Tasks and exercises |
[a] Translate this sentence from the fretboard repair text into Spanish: "Start with 120 grit on the block and only go to 220 then 320."
[b] Reproduce the passage of the fretboard repair text that begins with the words containing "Looking at the" and ends with "grits you got.".

Text segment |
##############################
I actually wrote out instructions for how to do this and came to my senses. I am not going to tell you how to replace the binding. I am not calling myself a master repairman by any means but even I would be hesitant on doing that. The best way I can think of is removing the fret board with a heating block remove the binding at the same time. That is a tricky thing to do and the likely hood of you warping the fingerboard is very high if you haven't done it before. Besides that you would need a bunch of clamps, cauls, files, hand planes (or a lot of block sanding)... This is a long winded way of saying I do not recommend you doing it. If you fully realize the risk and want to do it anyway (like many of us luthiers do) I will give you the steps to get r done.

Looking at the pics you did a decent job of controlling chip out however you got a little gorilla handed with the down force of the fret puller. all those dents of from the flush cutter, good thing is that it doesn't appear that you cut any wood fibers so not only could you steam those out if you wanted to and you are going to be radiusing the fb anyway. Start with 120 grit on the block and only go to 220 then 320. For raw wood you don't want to go higher than that finish has a hard time sticking. for finish you go as high in grits you got.
##############################
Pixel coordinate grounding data
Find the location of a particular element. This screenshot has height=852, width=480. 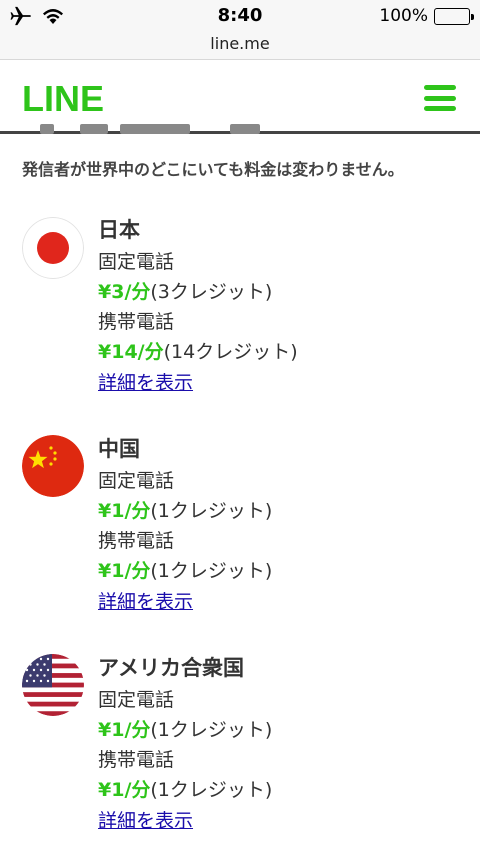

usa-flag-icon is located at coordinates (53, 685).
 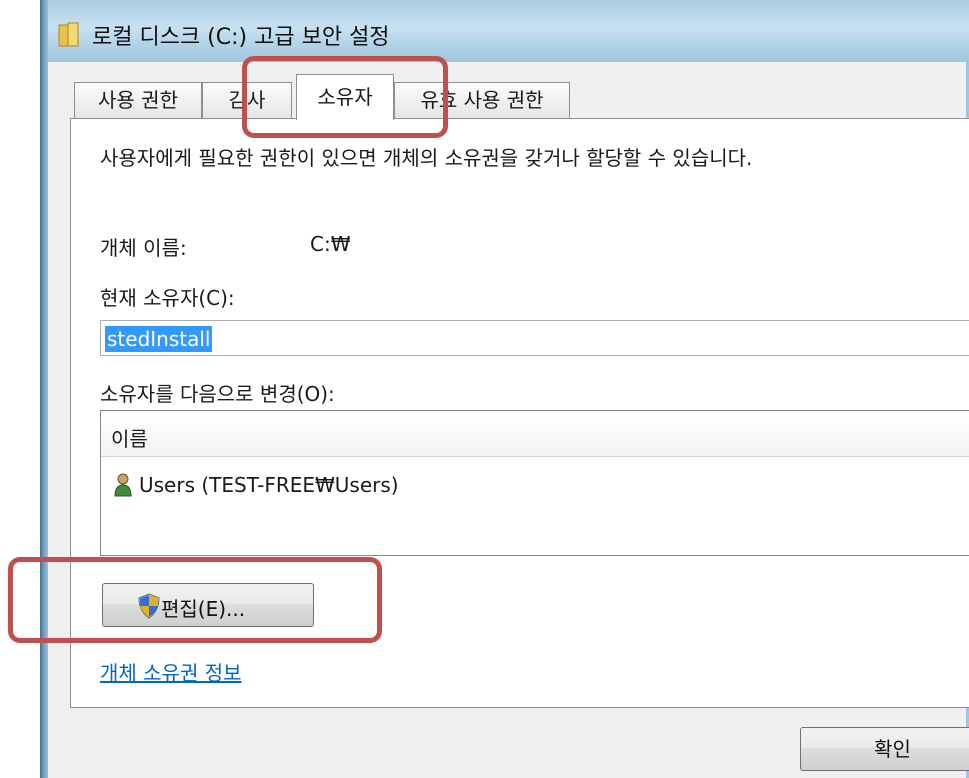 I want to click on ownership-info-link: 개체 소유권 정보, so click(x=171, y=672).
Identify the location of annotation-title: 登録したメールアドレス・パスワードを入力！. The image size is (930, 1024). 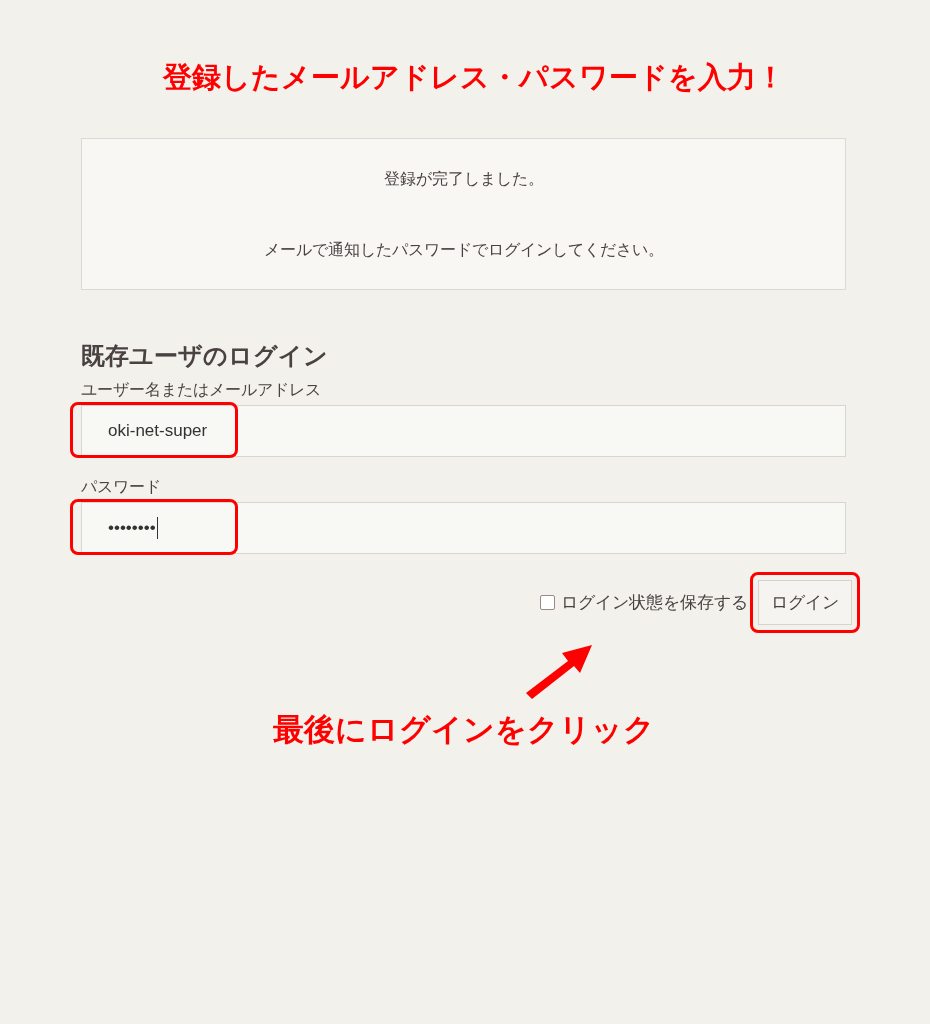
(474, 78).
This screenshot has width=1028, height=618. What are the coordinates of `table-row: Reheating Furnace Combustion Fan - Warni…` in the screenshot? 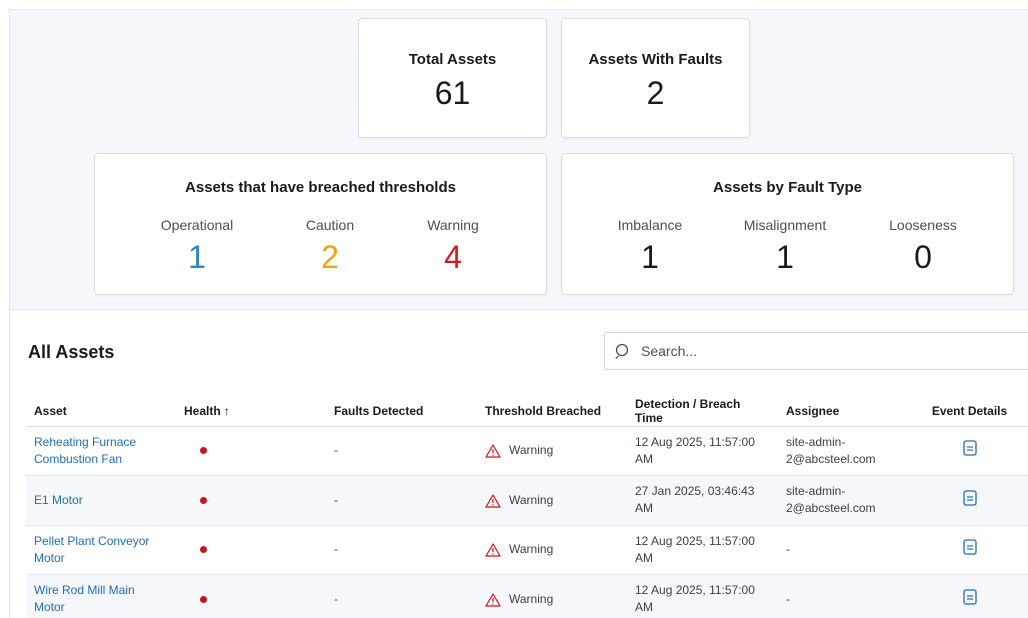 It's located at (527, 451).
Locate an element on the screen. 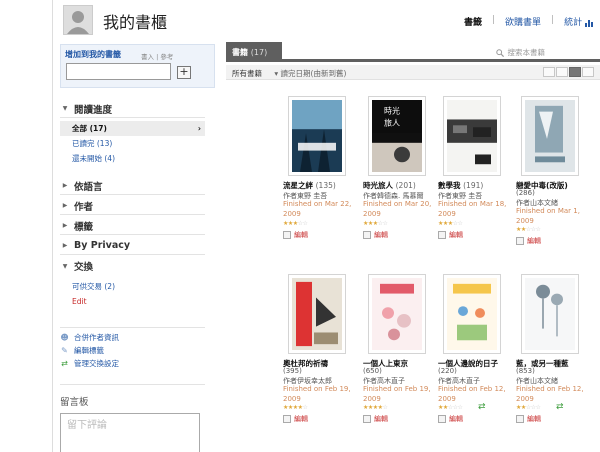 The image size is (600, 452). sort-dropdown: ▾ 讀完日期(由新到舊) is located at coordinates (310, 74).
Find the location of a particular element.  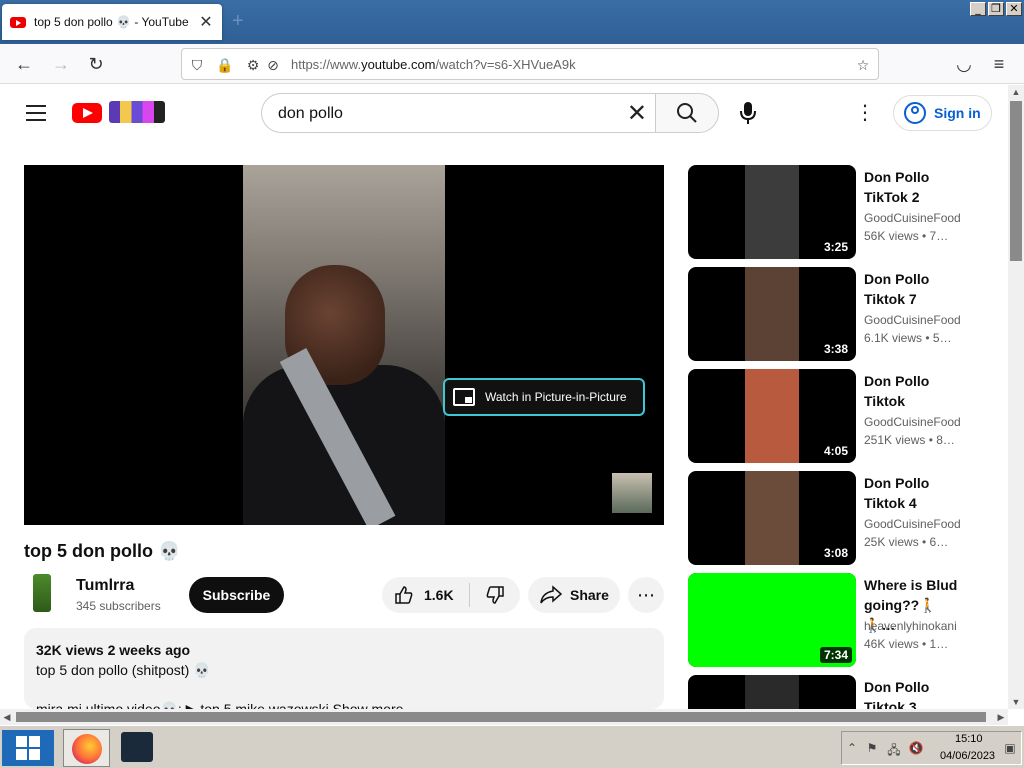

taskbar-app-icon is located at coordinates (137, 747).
##############################
Activity answers |
[a] Empieza con lija de grano 120 en el taco y luego sube solo a 220 y después a 320.

[b]
Looking at the pics you did a decent job of controlling chip out however you got a little gorilla handed with the down force of the fret puller. all those dents of from the flush cutter, good thing is that it doesn't appear that you cut any wood fibers so not only could you steam those out if you wanted to and you are going to be radiusing the fb anyway. Start with 120 grit on the block and only go to 220 then 320. For raw wood you don't want to go higher than that finish has a hard time sticking. for finish you go as high in grits you got.